The vision for Norish is a shared recipe app, to be shared with friends to make one big recipe catalogue.
The name is derived of our dog named: Nora, and dish. As a coincidence this can also be pronounced as Nourish. If you look hard enough you can find a picture of Nora.
Norish was built solely because me and my girlfriend like to cook and keep track of our recipes.
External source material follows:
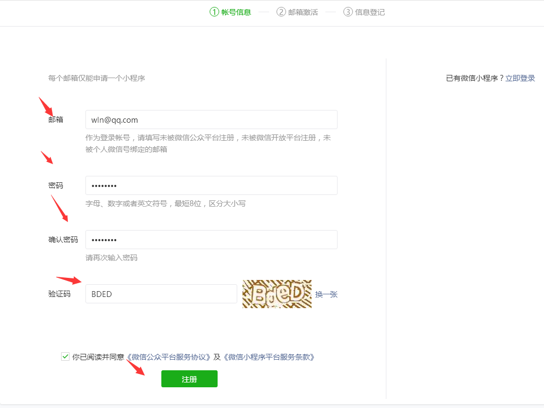Focus the 邮箱 field containing wln@qq.com

(x=211, y=120)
Sadly we could not get used to the aesthetic of Tandoor or Mealie. Both are great alternatives providing a more rich featureset than Norish. I have not tried tandoor or mealie enough to know their exact feature set but. I believe Noris is different in the sense that the instance is fully-realtime in theory.
This was one of the only requirements my girlfriend had as we do groceries together and this way we can keep track of who picked what grocery items.
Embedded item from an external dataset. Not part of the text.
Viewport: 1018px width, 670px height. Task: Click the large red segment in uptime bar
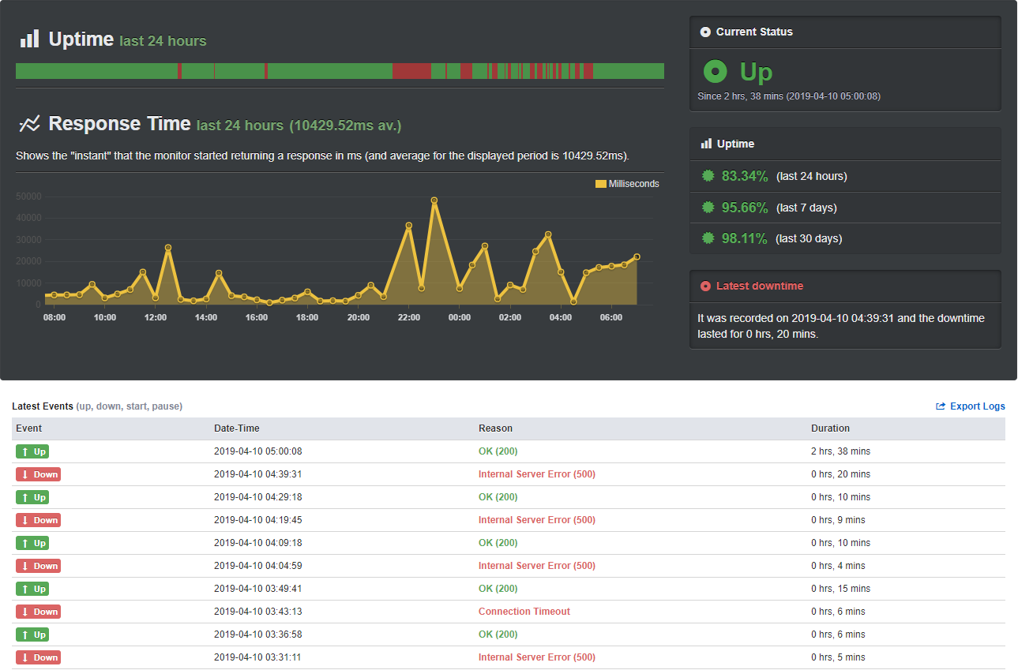411,71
Norish does not try to be Tandoor or Mealie it is minimalistic by nature, thus I am not sure yet if I will ever add complex cookbook structures, inventory tracking etc.
On my todolist are still in order of current priority:
- Mobile apps.
- Public shareable recipe links.
- Easy import of recipes via URL, with a fallback to AI if configured.
- Video recipe import from YouTube Shorts, Instagram Reels, TikTok, and more (requires OpenAI provider)
- Image recipe import import a recipe from any set of images containing a recipe (requires OpenAI provider)
- Nutritional information Calculate nutritional information for a recipe (requires OpenAI provider)
- Allergy warning show allergy warnings for planned recipes. Can auto detect allergies based on ingredients. (auto detection requires OpenAI provider)
- Unit conversion Convert units from metric to US or vice versa, note: AI has to be enabled and setup for this.
- Recurring groceries Groceries can be marked as recurring this can be done using NLP or the interface
- Currently we support: daily, weekly on day, monthly, montly on day. Every x weeks on day.
- Real-time sync of recipes, grocery lists and meal plans
- Households Share grocery lists, and meal plan(calendar)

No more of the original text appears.